Here are just a few examples of our wildlife research.
James Wright, who recently completed his doctoral studies at the School of Environment and Natural Resources, published a paper examining the role of plant-animal mutualism in the reintroduction of chestnut and regeneration in oak forests.
"Certain interactions between plants and animals, such as bees pollinating flowers or birds caching acorns, play an outsized role in shaping ecosystems, especially when plants rely on specific animals for pollination or seed dispersal." – James Wright
Using GPS tags attached to the birds, researchers discovered some surprising facts about the long migrations that eastern whip-poor-wills make from their Midwest breeding grounds to where they winter in Mexico and Central America.
The results showed that birds from across the Midwest all traveled a similar migratory path and moved at nearly the same time in the fall, concentrating the population in a small area of parts of Oklahoma, Arkansas and east Texas on a single day in early October.
That highlights a critical danger to the whip-poor-will population, which has already declined by nearly 70% in recent decades.
How do songbirds migrate through Ohio?
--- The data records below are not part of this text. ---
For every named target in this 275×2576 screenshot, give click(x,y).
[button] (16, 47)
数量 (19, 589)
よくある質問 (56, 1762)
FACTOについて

And how can understanding this movement help us better protect their habitat? School of Environment and Natural Resources master's student Zoe Korpi tracks white-throated sparrows as they migrate toward Lake Erie.
Slimy but mighty, salamanders are an important part of forest ecosystems. Critical players in the food chain, they recycle nutrients and keep soil healthy. With predictions that forest wildfires may happen more frequently in the future, researchers wanted to know how salamanders are responding to these hazards. Amphibians like salamanders are especially vulnerable to wildfires as they don’t have lungs like people or gills like fish. Instead, they breathe through their skin and need a healthy tree canopy and cool, moist conditions for survival.